• **Your objective**:
Filter the material below down to the lines containing the word "Toggle".

• **Extracted material**:

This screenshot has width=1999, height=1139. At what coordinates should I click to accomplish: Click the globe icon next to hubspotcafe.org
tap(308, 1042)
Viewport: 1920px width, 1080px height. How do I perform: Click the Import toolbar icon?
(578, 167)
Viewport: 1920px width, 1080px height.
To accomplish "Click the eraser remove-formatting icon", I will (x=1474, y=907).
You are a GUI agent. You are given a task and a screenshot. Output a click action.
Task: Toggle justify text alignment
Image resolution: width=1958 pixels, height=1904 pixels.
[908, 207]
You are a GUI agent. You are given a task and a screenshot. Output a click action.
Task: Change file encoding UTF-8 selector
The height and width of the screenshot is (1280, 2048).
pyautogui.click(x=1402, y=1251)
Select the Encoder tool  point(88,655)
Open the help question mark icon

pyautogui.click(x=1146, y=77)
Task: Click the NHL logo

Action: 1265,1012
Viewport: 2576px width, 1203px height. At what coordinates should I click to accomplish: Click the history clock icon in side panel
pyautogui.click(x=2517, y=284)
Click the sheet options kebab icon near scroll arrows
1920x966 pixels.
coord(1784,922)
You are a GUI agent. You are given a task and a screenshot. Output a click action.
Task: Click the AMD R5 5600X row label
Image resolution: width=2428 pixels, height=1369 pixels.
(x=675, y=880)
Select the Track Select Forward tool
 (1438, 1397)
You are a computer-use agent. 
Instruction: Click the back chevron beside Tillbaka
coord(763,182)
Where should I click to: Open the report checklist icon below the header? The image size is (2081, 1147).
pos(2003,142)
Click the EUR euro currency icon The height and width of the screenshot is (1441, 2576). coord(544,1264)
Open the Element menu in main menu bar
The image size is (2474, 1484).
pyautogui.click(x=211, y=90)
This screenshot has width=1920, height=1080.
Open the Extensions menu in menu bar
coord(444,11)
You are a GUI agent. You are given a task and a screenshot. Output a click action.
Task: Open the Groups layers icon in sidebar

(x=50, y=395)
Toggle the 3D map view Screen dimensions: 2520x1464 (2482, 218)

• **Answer below**:
Task: Toggle justify text alignment
Toggle the 3D map view Screen dimensions: 2520x1464 (2482, 218)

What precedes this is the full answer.